* _SOURCE DATA_:
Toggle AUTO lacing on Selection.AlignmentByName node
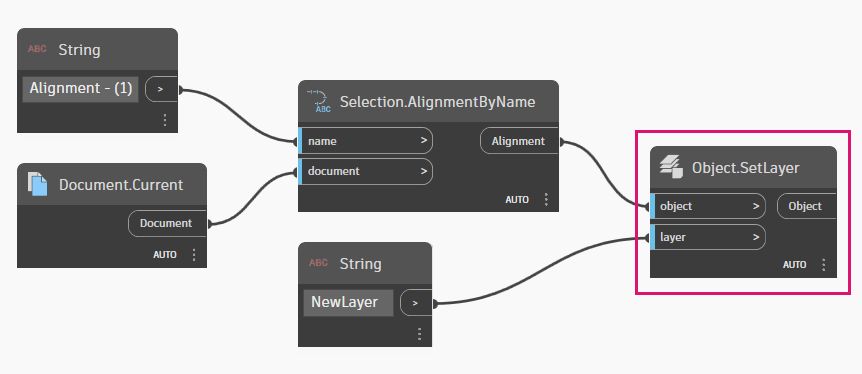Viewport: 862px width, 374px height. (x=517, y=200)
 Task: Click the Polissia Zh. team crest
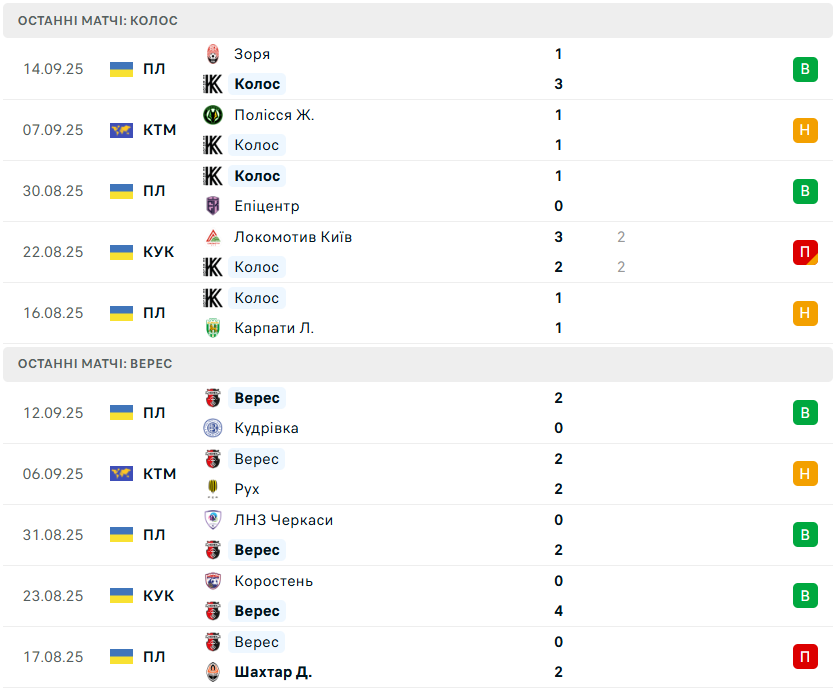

==

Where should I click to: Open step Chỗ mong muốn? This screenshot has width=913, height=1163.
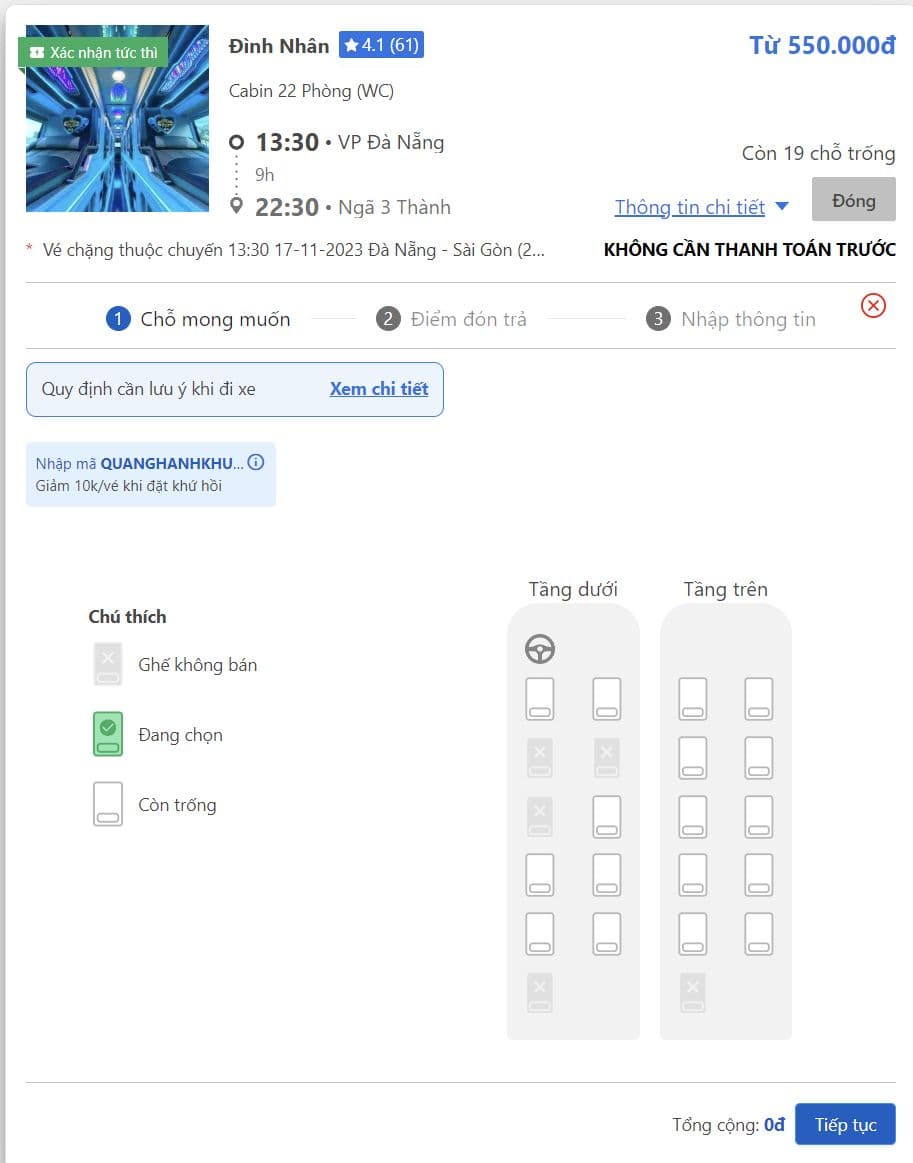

==

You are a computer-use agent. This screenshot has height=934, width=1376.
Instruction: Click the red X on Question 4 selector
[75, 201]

* _AIM OF THE TASK_: Look through the lines above and collect those with the word "This".

* _RESPONSE_:
Where should I click to: Open step Chỗ mong muốn? This screenshot has width=913, height=1163.
You are a computer-use agent. This screenshot has height=934, width=1376.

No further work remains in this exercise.